* Kaynak *
#####

Olaylar Ve Görüşler

Cumhur İttifakı yargısı - Av. Dr. Mehmet Ruşen GÜLTEKİN / Ali Hikmet TORUN

01 Nisan 2023 Cumartesi

Yargı bağımsızlığı; yargıçların görevleri doğrultusunda verecekleri kararları baskılardan, müdahalelerden arınmış şekilde verebilmeleri dahilinde mümkündür. Peki ülkemizde yargı alanında yapılan reformlar yargı bağımsızlığını güçlendiriyor mu? Yoksa bazı siyasal emeller uğruna ayaklar altına mı alınıyor? Tartışalım. 

Yaşadığımız seçim ortamındaki gündemlerden en ilginç olanı, cumhurbaşkanlığı seçimlerinde mevcut hükümeti ve cumhurbaşkanını desteklemeyeceğini açıklayan Yeniden Refah Partisi’nin (YRP), her ne olduysa kararından vazgeçip Cumhur İttifakı’na katılmasıydı. Ne oldu da YRP, kendi cumhurbaşkanı adayını açıklayıp, imza toplamaya başlamışken fikrini değiştirdi? Bu soruyu yanıtlamak için, YRP’nin seçim vaatlerine bakalım.  

‘YARGIÇ HUKUK YARATAMAZ’

YRP’nin ittifak görüşmelerine başlamasından ve 6284 sayılı Kadını ve Aileyi Koruma Kanunu’nun tartışmaya açılmasından hemen sonra, Erciş 2. Asliye Hukuk Mahkemesi, verdiği kararda, bir süredir devam eden boşanma davasında süresiz bildiğimiz yoksulluk nafakasının, ilgili tarafa yalnızca bir yılla sınırlandırılarak ödenmesine hükmetti. Bu hüküm süresiz nafakayı işlevsiz kılan, kanun hükmünü ortadan kaldıran, yok sayan bir karardır.

#####

* Sağlanan veriler *
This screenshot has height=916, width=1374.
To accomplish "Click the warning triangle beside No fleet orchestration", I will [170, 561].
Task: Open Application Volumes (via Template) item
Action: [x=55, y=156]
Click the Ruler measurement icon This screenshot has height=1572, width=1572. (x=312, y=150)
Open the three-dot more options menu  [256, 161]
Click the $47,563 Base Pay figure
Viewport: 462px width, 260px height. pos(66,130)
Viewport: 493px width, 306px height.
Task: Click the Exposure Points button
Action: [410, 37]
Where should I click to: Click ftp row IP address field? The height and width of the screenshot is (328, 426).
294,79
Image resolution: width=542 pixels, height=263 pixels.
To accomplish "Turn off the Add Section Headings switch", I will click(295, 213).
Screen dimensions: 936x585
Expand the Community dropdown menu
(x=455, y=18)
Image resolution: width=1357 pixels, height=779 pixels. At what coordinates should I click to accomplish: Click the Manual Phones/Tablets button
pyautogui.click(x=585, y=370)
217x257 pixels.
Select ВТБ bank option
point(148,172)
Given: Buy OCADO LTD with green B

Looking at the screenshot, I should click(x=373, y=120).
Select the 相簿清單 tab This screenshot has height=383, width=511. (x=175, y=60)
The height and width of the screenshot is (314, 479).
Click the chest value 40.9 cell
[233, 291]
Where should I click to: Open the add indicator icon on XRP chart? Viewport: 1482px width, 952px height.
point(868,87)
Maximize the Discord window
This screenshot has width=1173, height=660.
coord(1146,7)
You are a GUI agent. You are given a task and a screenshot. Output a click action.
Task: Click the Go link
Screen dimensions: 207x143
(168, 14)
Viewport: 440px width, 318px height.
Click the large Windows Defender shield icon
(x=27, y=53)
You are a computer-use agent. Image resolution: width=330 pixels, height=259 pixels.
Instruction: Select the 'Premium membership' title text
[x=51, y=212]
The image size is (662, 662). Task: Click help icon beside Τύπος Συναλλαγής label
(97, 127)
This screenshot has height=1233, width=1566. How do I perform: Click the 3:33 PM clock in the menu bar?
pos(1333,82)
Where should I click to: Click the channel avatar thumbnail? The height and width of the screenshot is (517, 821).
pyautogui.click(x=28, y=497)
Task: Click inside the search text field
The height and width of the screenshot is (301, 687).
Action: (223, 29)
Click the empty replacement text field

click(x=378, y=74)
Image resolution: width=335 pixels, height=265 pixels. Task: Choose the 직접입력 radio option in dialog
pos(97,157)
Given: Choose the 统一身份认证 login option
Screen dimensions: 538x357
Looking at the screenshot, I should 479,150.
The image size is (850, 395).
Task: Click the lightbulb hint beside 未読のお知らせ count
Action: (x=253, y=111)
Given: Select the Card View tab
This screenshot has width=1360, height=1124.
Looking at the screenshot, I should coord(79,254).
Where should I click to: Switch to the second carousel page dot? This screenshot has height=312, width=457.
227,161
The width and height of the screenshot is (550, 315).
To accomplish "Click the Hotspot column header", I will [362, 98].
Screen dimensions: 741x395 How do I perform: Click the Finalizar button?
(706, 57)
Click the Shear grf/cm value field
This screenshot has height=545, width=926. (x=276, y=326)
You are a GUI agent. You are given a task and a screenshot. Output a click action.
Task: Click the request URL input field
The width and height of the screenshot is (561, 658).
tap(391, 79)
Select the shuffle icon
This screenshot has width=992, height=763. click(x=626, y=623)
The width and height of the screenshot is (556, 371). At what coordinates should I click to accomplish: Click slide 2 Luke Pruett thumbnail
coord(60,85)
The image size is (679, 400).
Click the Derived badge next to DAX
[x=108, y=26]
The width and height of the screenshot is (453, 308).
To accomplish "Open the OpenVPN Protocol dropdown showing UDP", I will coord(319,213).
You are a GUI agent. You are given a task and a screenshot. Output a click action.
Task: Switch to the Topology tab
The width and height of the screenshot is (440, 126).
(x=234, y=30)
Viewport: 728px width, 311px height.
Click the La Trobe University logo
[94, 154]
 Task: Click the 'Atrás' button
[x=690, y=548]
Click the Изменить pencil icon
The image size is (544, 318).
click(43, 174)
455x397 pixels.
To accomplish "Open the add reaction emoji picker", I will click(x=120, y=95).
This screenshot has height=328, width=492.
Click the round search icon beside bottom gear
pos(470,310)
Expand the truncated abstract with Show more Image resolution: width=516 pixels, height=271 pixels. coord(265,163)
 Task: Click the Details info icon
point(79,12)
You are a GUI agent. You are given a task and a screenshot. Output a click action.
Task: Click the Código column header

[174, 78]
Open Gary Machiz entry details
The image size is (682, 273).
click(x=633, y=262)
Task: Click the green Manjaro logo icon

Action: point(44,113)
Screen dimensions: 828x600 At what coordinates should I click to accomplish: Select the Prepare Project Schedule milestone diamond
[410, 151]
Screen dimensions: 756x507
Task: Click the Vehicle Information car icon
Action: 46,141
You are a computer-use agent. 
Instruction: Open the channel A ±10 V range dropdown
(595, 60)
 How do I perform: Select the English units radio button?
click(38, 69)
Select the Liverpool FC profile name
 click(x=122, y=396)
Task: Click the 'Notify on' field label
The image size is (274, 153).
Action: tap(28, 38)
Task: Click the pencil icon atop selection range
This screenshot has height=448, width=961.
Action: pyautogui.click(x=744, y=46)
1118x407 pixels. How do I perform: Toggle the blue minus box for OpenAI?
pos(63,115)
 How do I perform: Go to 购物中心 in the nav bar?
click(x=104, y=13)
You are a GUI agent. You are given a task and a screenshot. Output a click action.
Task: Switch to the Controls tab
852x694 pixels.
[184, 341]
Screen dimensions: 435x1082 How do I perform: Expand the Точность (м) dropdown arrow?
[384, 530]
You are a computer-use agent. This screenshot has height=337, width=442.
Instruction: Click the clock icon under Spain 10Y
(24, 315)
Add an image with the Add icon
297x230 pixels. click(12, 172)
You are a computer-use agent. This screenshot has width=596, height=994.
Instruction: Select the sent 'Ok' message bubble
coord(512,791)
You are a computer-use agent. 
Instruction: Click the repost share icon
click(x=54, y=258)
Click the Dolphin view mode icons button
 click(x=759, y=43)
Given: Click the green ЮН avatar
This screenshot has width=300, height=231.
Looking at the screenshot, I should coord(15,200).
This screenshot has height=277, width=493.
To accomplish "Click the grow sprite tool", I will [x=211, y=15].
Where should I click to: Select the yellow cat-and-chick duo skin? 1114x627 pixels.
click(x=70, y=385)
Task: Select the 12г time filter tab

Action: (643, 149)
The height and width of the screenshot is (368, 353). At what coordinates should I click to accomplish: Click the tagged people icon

#####

* Görev listesi *
1. Aşağıdaki üç ifadenin yargı bağımsızlığı yazısıyla uyuşup uyuşmadığını belirtin. Her biri için evet ya da hayır deyin ve kararı belirleyen sözleri yazıdan aynen aktarın.
(a) YRP, cumhurbaşkanlığı seçimlerinde mevcut hükümeti ve cumhurbaşkanını desteklemeyeceğini açıklamıştı.
(b) Erciş 2. Asliye Hukuk Mahkemesi, yoksulluk nafakasını iki yılla sınırlandırdı.
(c) Mahkemenin kararı, YRP ittifak görüşmelerine başlamadan önce verildi.
2. Yargı bağımsızlığı yazısında tartışmaya açıldığı belirtilen kanunun sayısı ve adı nedir?
3. Yargı bağımsızlığı yazısını son cümlesinden sonra sürdürün.

* Alıştırma yanıtları *
1.
(a) Evet: "cumhurbaşkanlığı seçimlerinde mevcut hükümeti ve cumhurbaşkanını desteklemeyeceğini açıklayan Yeniden Refah Partisi’nin (YRP)"
(b) Hayır: "yalnızca bir yılla sınırlandırılarak ödenmesine hükmetti"
(c) Hayır: "YRP’nin ittifak görüşmelerine başlamasından ve 6284 sayılı Kadını ve Aileyi Koruma Kanunu’nun tartışmaya açılmasından hemen sonra"

2. 6284 sayılı Kadını ve Aileyi Koruma Kanunu.

3.
Türk Medeni Kanunu’nun 175. ve 176. maddelerinin açık ihlali gerçekleşmiş, kanun koyucunun iradesi yok sayılmış, “Yargıç hukuk yaratamaz” ilkesi çiğnenmiştir. Bir yargıç ancak hukuk boşluğu olduğunda, yani ilgili uyuşmazlığa uygulanacak yazılı veya yazısız kuralın olmaması durumunda, böyle davranabilir. Kanunda bir düzenleme bulunuyorsa, yargıç keyfi karar veremez. Kanunlarımız, toplumumuzun iradesinden ortaya çıkmıştır. Bu sebeple yargıç, toplum iradesini yok saymıştır. 

Peki bu durumun bağımsız olmayan yargıyla ilgisi nedir? Yanıt vermek için, belleğimizi tazeleyelim.

ADALETİN SİNDİRİLMESİ

Seçimlere doğru, YRP’nin seçmenlere sunduğu en önemli vaatlerinden biri, 6284 sayılı yasanın büyük ölçüde değiştirilmesiydi. YRP kısaca süresiz nafakanın ortadan kaldırılmasını, aile bütünlüğünün korunması için mevcut yasalardaki aykırı hükümlerin ayıklanmasını, “manevi değerlere” aykırı fiillerin ve sapkınlıkların önlenmesine yönelik yasal düzenlemelerin çoğaltılmasını öneriyor. AKP’yle ilk görüşmede mutabakata varılmasa da ikinci görüşme sonunda mutabakata çok net, kararlı, emin bir şekilde varılmış. Devamında yaşanan gelişmeler, bizi, yukarıda anlattığımız gibi, Erciş 2. Asliye Hukuk Mahkemesi’nin verdiği “karara” götürüyor. 

Bu gelişme ve verilen kararlar birer tesadüf mü? Yoksa siyasi amaçlar uğruna verilen ödünler sonucu zaten bağımsız olmayan yargının durumdan vazife çıkarması mı?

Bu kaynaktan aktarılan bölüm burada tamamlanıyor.